- REQUIREMENTS
Arrange the data from the line containing "At what coordinates" through the line containing "coord(1079,693)" as a Markdown table with the columns Row and Entry. Number each line, include both end lines, and skip any blank lines.

- DATA LISTING
* START *
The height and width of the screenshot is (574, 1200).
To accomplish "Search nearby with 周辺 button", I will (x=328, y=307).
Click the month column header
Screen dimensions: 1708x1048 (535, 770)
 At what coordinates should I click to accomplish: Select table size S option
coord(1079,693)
* END *
* START *
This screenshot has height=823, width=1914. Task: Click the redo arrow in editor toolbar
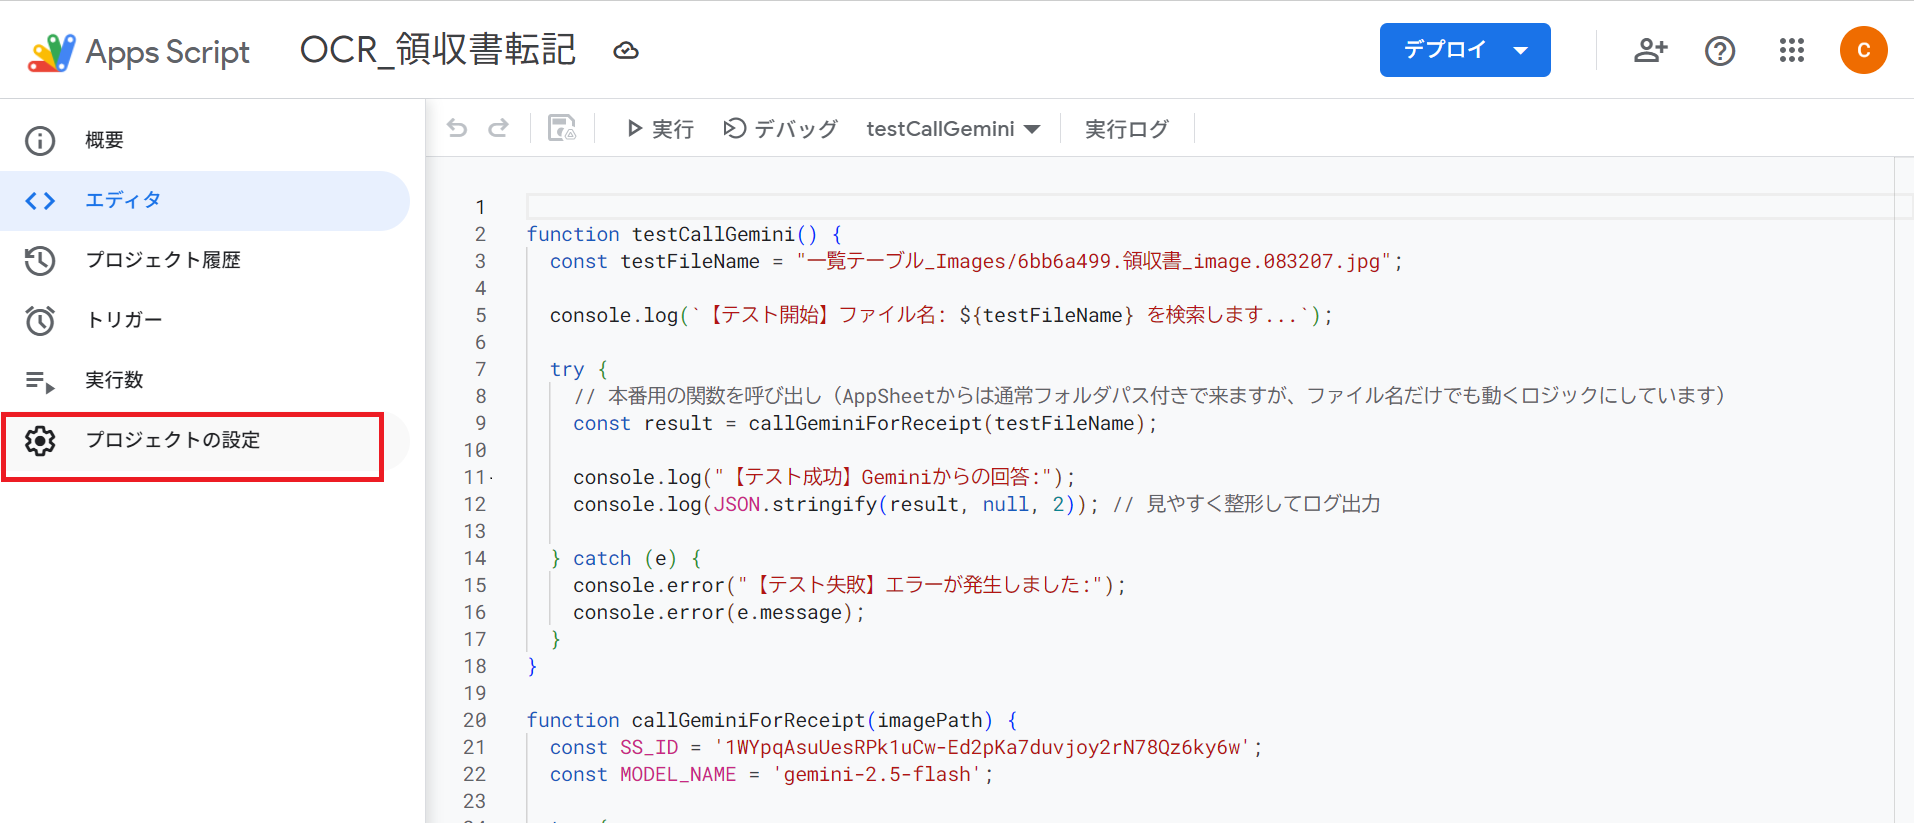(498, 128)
* END *
- COMPLETED EXERCISE
| Row | Entry |
|---|---|
| 1 |  At what coordinates should I click to accomplish: Select table size S option |
| 2 | coord(1079,693) |